← Back to context

Comment by I_am_tiberius

9 hours ago

Open weight!

Please don't slander the most open AI company in the world. Even more open than some non-profit labs from universities. DeepSeek is famous for publishing everything. They might take a bit to publish source code but it's almost always there. And their papers are extremely pro-social to help the broader open AI community. This is why they struggle getting funded because investors hate openness. And in China they struggle against the political and hiring power of the big tech companies.

Just this week they published a serious foundational library for LLMs https://github.com/deepseek-ai/TileKernels

Others worth mentioning:

https://github.com/deepseek-ai/DeepGEMM a competitive foundational library

https://github.com/deepseek-ai/Engram

https://github.com/deepseek-ai/DeepSeek-V3

https://github.com/deepseek-ai/DeepSeek-R1

https://github.com/deepseek-ai/DeepSeek-OCR-2

They have 33 repos and counting: https://github.com/orgs/deepseek-ai/repositories?type=all

And DeepSeek often has very cool new approaches to AI copied by the rest. Many others copied their tech. And some of those have 10x or 100x the GPU training budget and that's their moat to stay competitive.

The models from Chinese Big Tech and some of the small ones are open weights only. (and allegedly benchmaxxed) (see https://xcancel.com/N8Programs/status/2044408755790508113). Not the same.

  • DeepSeek's models are indeed open weight. Why do you feel that pointing this out would be considered slander?

    • I think they were reading GP's comment as a correction.

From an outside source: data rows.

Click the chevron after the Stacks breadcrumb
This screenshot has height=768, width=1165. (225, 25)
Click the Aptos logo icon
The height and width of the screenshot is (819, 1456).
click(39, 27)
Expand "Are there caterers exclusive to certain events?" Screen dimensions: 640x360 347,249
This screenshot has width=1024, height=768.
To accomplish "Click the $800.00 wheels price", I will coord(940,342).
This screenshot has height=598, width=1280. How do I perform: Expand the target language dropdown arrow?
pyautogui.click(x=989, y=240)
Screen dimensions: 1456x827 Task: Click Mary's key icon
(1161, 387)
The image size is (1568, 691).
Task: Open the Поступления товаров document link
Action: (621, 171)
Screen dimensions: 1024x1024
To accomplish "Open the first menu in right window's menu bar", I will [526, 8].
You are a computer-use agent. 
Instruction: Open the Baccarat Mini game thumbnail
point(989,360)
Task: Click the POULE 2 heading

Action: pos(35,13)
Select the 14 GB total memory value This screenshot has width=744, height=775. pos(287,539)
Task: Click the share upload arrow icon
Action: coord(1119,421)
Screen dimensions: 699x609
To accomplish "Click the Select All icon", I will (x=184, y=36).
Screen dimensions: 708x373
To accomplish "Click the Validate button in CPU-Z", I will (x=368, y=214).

Like "not open-source, just open weight". I'm not sure if their reading was accurate but I enjoyed their high effort comment nonetheless

  • It’s not slander to say something true. These are open weights, not open source. They don’t provide the training data or the methodology requires to reproduce these weights.

    So you can’t see what facts are pruned out, what biases were applied, etc. Even more importantly, you can’t make a slightly improved version.

    This model is as open source as a windows XP installation ISO.

Weights are the source, training data is the compiler

  • Training data == source code, training algorithm == compiler, model weights == compiled binary.

    • Training algorithm is the programmer, weights are the code that you run in an interpreter

  • isn't it more like the data is the source, the training process is the compiler, and the weights are the binary output.